======== Data for the task
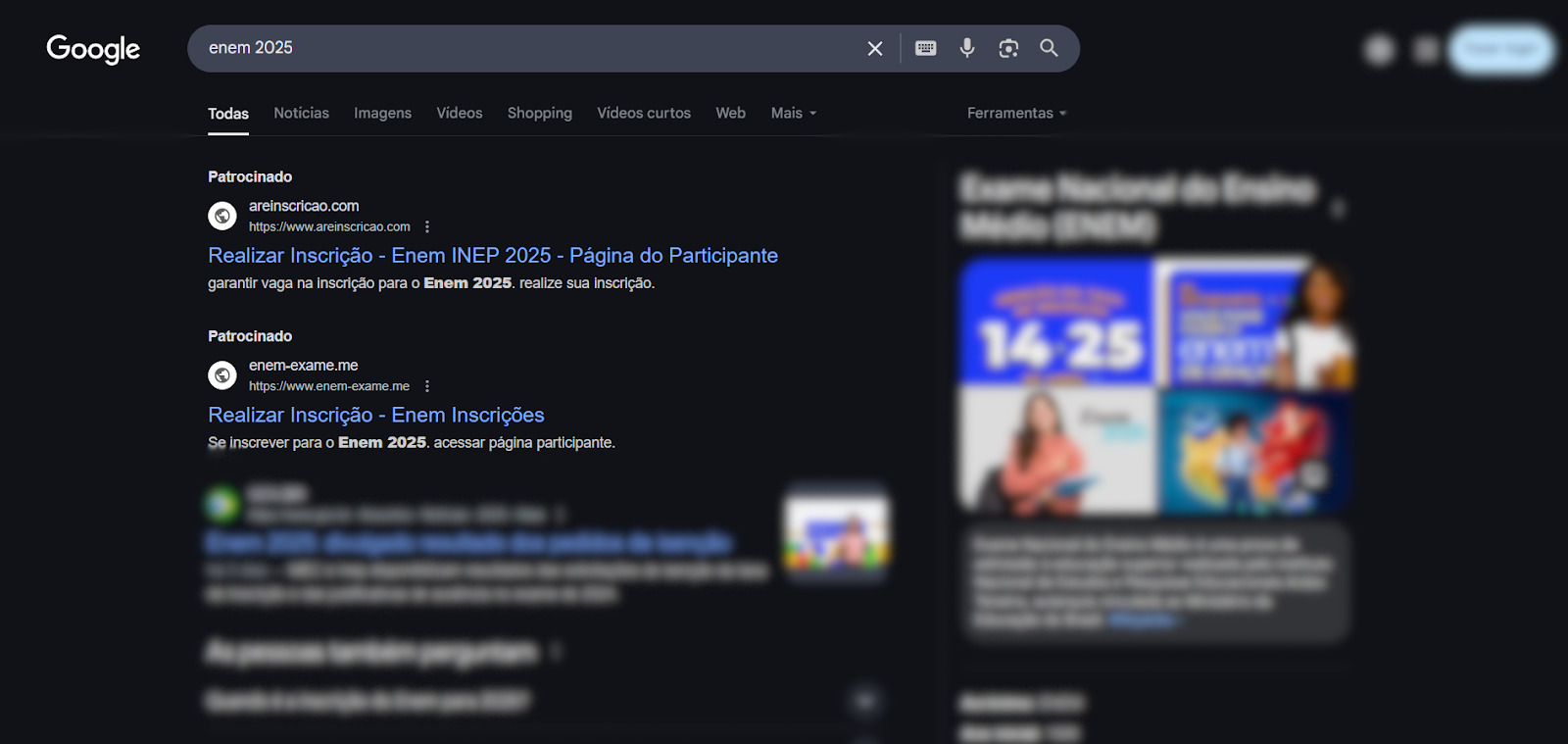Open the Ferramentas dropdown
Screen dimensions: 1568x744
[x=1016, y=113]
================
======== Data for the task
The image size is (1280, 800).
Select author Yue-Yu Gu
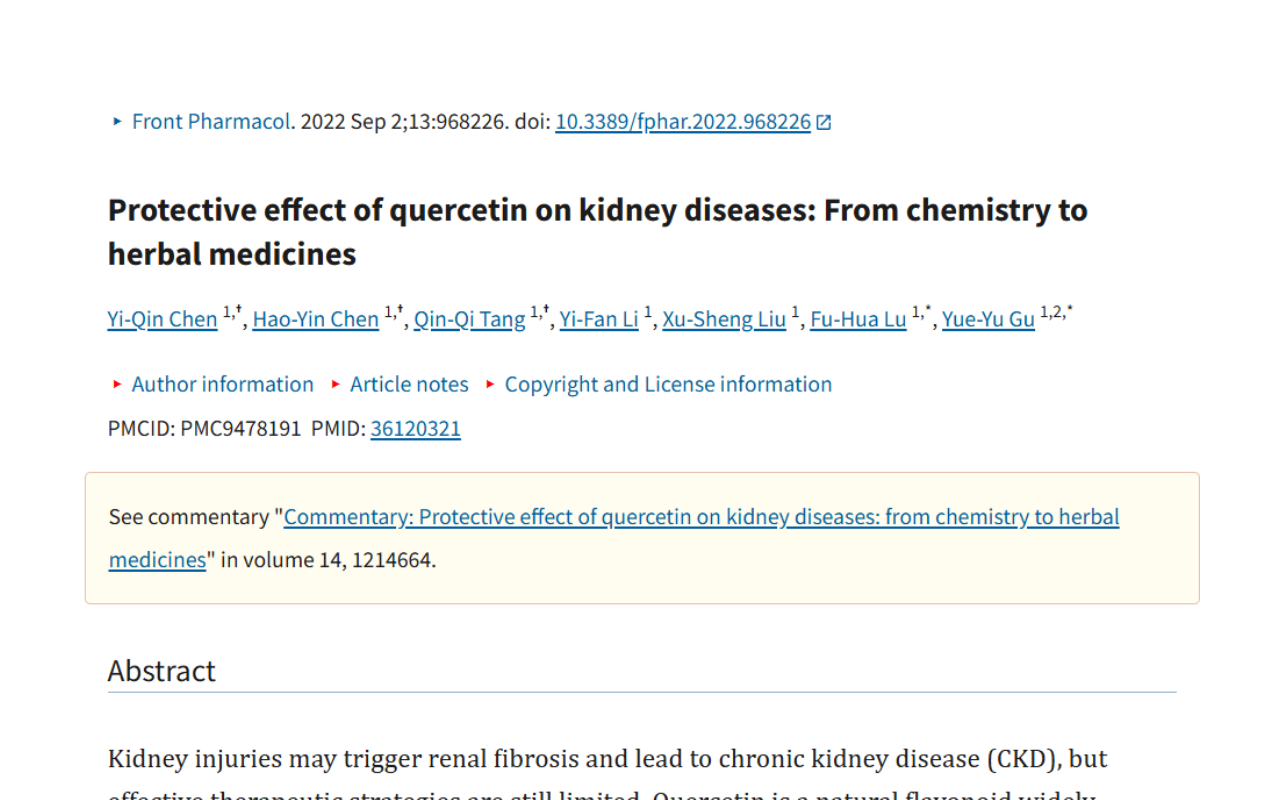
================
(What you will do)
Scan the entries above for the line containing "The image size is (1280, 800).", and copy it and all lines after it exactly, down to and including the line containing "Select author Yue-Yu Gu".

(Reply to the task)
The image size is (1280, 800).
Select author Yue-Yu Gu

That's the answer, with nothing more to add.